**Aim of the task:** Write out all of these lines again, including the requests, and add 33 to every coordinate in the answers. Leave the pictures out of your answer.

>> begin Extracted records

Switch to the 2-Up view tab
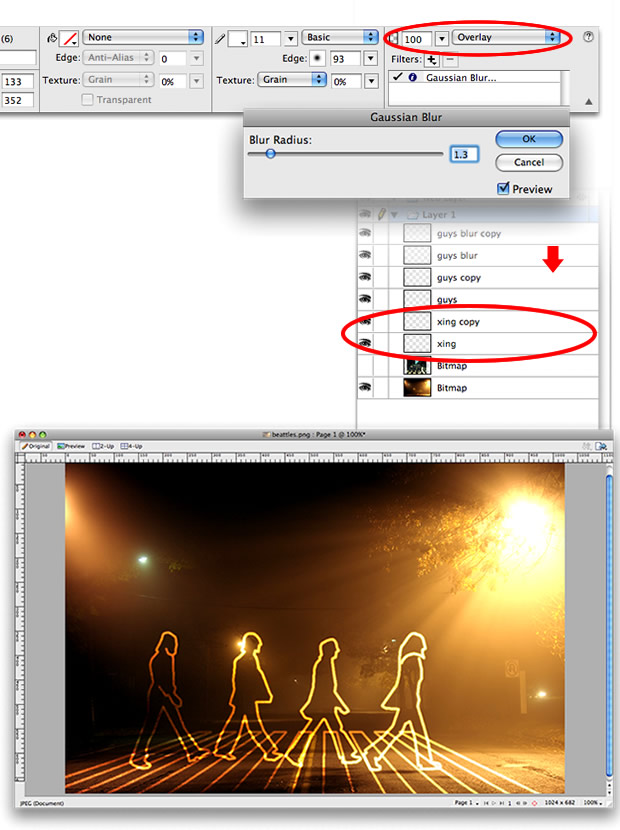 (x=103, y=446)
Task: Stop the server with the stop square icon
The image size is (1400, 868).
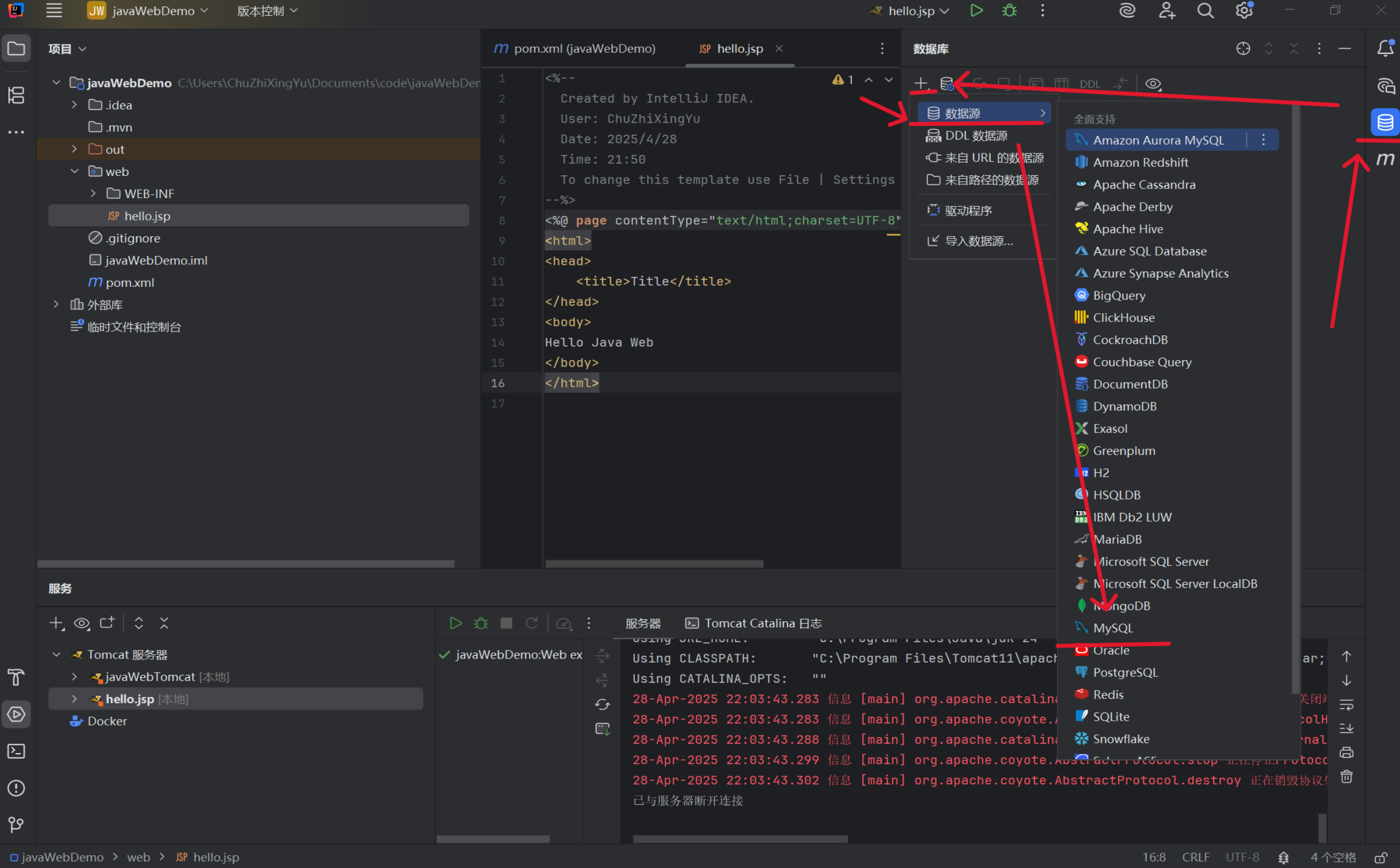Action: [506, 623]
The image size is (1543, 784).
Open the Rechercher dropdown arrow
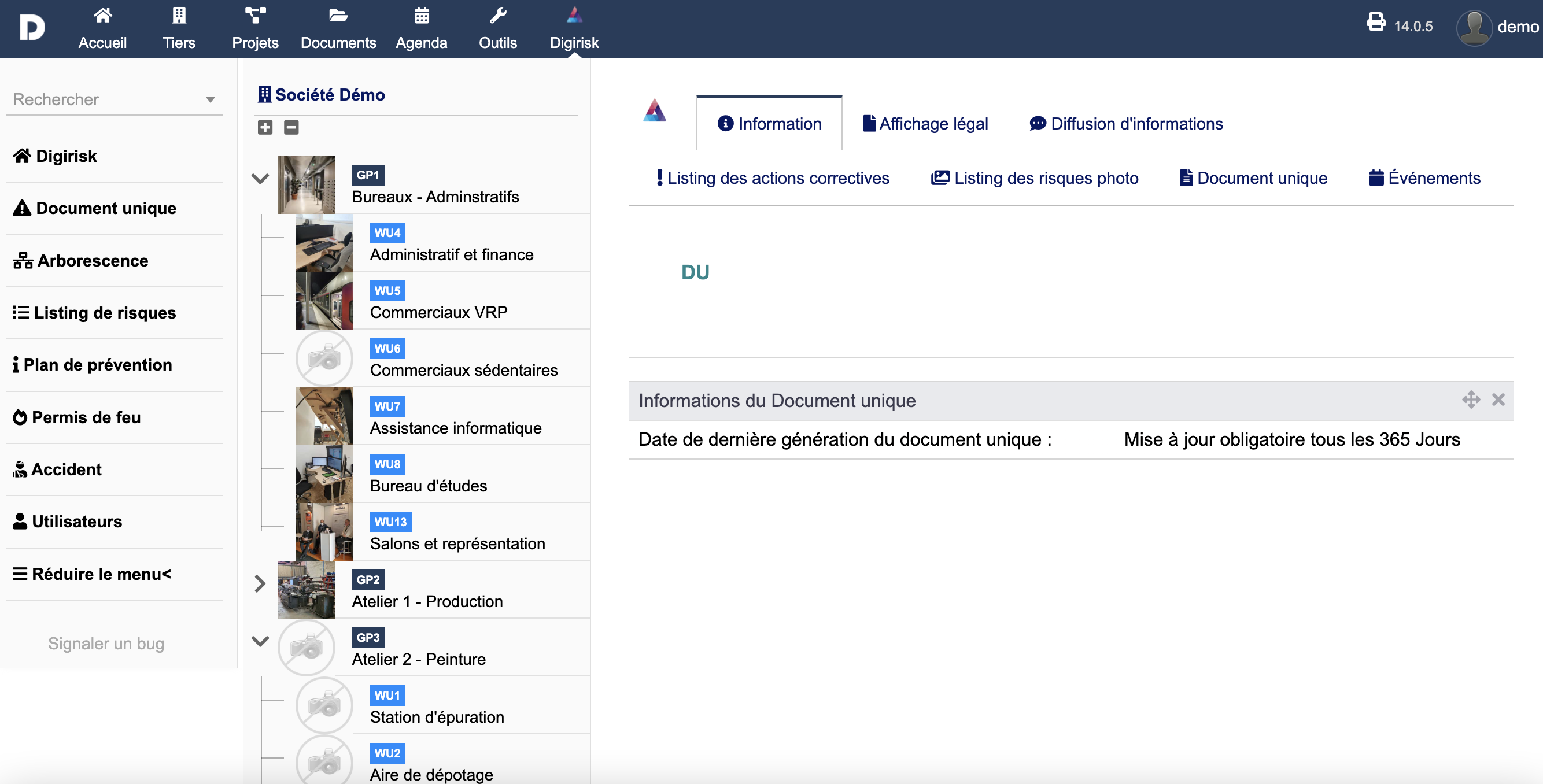tap(211, 100)
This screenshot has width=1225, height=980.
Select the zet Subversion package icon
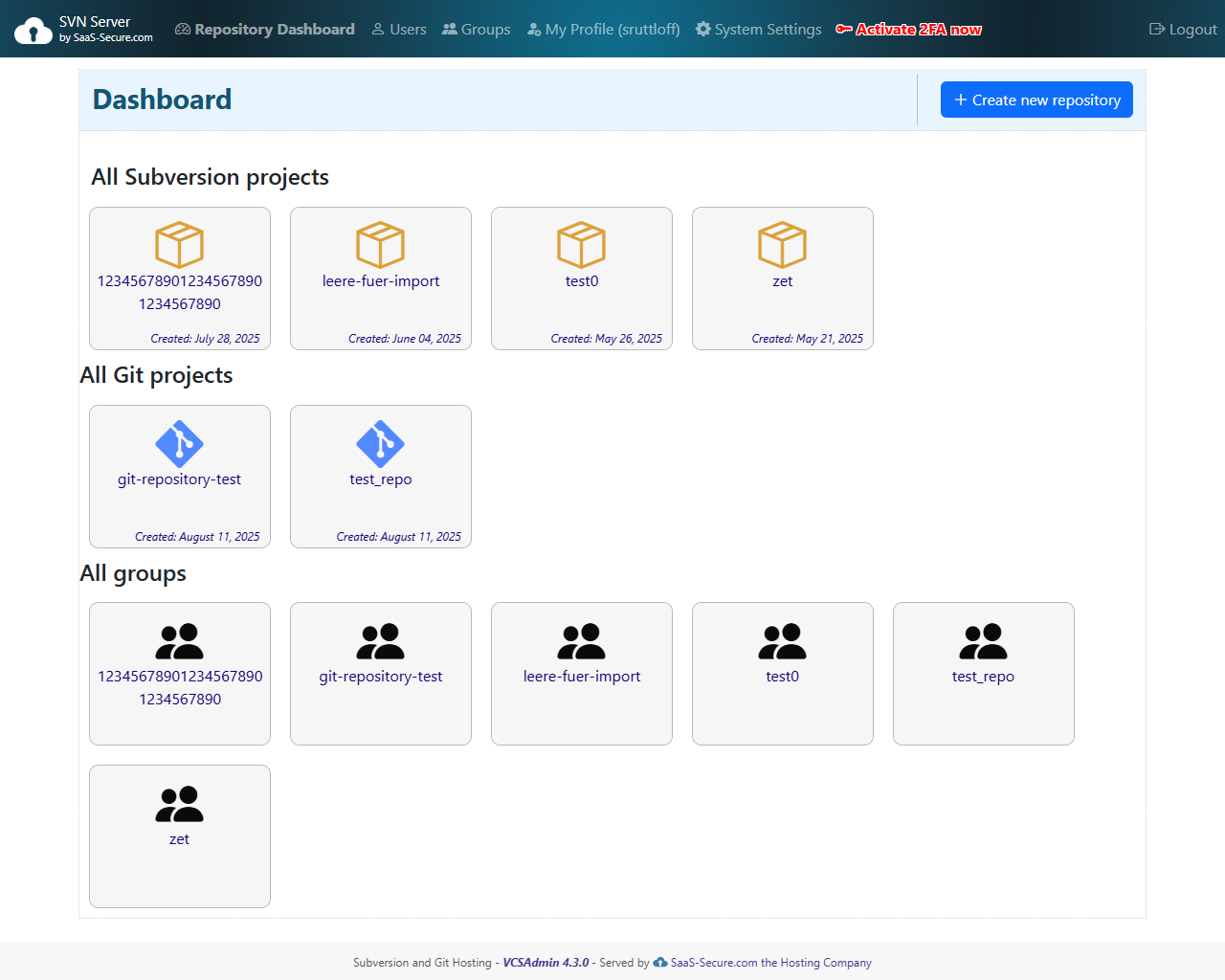[783, 245]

>> end Extracted records

**Reply:**
Switch to the 2-Up view tab
 (x=136, y=479)
Task: Stop the server with the stop square icon
The image size is (1400, 868).
Action: [539, 656]
The image size is (1543, 784).
Open the Rechercher dropdown arrow
tap(244, 133)
This screenshot has width=1225, height=980.
Select the zet Subversion package icon
[816, 278]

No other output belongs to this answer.